Billets publiés le 16 janvier 2014

Trois mois après les élections municipales, certains ne se remettent pas encore des résultats, alors que d’autres jubilent. Mais quels sont les facteurs d’une victoire? Nicolas Kruchten, chef du département d’ingénierie de produit pour Datacritic, apporte quelques éléments de réponse grâce une carte qui illustre les résultats.

La carte, ses détails et leur provenance

CarteMTLKruchten a créé une carte qui présente les résultats par districts et par sections de vote, révélant des tendances très fortes selon les secteurs de la ville. Il a conçu cette carte à partir des informations offertes sur le portail de données ouvertes de Montréal. Il a extrait l’information désirée, les résultats pour les quatre candidats les plus importants, grâce à un script qu’il a programmé. L’information a ensuite été intégrée dans un fichier JSON (Java Script object notation) et appliquée à une carte qu’il a ensuite colorée. Cet exercice donne une visualisation de données qui livre une illustration claire des choix de la population.

En effet, on remarque un fort penchant pour l’équipe Coderre dans l’est de la ville. Les citoyens du centre de l’île, notamment des secteurs Rosemont et du Plateau, ont plutôt appuyé l’équipe Bergeron. L’équipe Joly s’est démarquée dans l’extrémité ouest de la ville.

Mieux comprendre les tendances

RosemontCes rassemblements semblent appuyer certaines hypothèses quant aux tendances des votes. Par exemple, il ne fait aucun doute pour Ryan D. Enos, professeur adjoint à l’Université Harvard, que le milieu immédiat dans lequel nous vivons et les voisins ont une influence directe sur notre vote. La plupart de ses expériences sociales touchent davantage la question des minorités, principalement à partir de l’hypothèse d’une tension entre les communautés afro-américaines et hispanophones à Los Angeles. Sans prétendre qu’il s’agisse d’une réalité montréalaise, il ne faut pas écarter le fait que chaque quartier de Montréal propose une identité et un mode de vie qui correspondent à ce que recherche tel ou tel type de Montréalais, ce qui a très certainement une influence sur le vote.

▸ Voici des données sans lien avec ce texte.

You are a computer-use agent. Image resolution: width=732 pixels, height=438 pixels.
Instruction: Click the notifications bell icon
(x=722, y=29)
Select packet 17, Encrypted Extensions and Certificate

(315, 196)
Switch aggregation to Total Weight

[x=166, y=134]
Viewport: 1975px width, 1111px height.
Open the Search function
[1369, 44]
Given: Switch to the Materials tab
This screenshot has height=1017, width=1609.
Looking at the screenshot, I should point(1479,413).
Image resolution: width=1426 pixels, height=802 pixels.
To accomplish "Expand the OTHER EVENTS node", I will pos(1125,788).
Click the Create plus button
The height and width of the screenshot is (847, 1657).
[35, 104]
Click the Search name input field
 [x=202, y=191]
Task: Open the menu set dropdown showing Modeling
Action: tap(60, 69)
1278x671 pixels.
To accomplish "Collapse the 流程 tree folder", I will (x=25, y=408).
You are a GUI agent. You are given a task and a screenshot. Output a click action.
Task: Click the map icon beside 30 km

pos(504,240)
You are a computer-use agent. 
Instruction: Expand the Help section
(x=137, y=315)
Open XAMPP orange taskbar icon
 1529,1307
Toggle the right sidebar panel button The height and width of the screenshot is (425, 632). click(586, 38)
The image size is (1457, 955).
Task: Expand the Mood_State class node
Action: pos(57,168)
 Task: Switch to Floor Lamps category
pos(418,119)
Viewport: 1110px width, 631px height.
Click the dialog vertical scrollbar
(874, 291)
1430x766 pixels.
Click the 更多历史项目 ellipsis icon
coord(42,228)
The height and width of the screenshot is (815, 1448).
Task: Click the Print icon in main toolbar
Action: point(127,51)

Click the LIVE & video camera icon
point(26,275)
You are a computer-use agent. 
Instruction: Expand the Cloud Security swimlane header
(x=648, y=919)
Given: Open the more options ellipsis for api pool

Ce genre de document mériterait certainement d’être commenté par des sociologues et des tenants d’autres approches scientifiques liées aux communautés urbaines. Avec un taux de participation de 43 % à Montréal, les citoyens ont manifesté un intérêt réel. Il serait donc intéressant de voir plus en profondeur le sens de cette élection.

Selon Jérôme Lussier, blogueur pour le magazine l’Actualité, il n’y pas de drame, mais il reste qu’il y aurait lieu de produire une carte similaire pour mettre en parallèle avec les résultats actuels, les données en provenance des quartiers où le taux de participation a été le plus faible.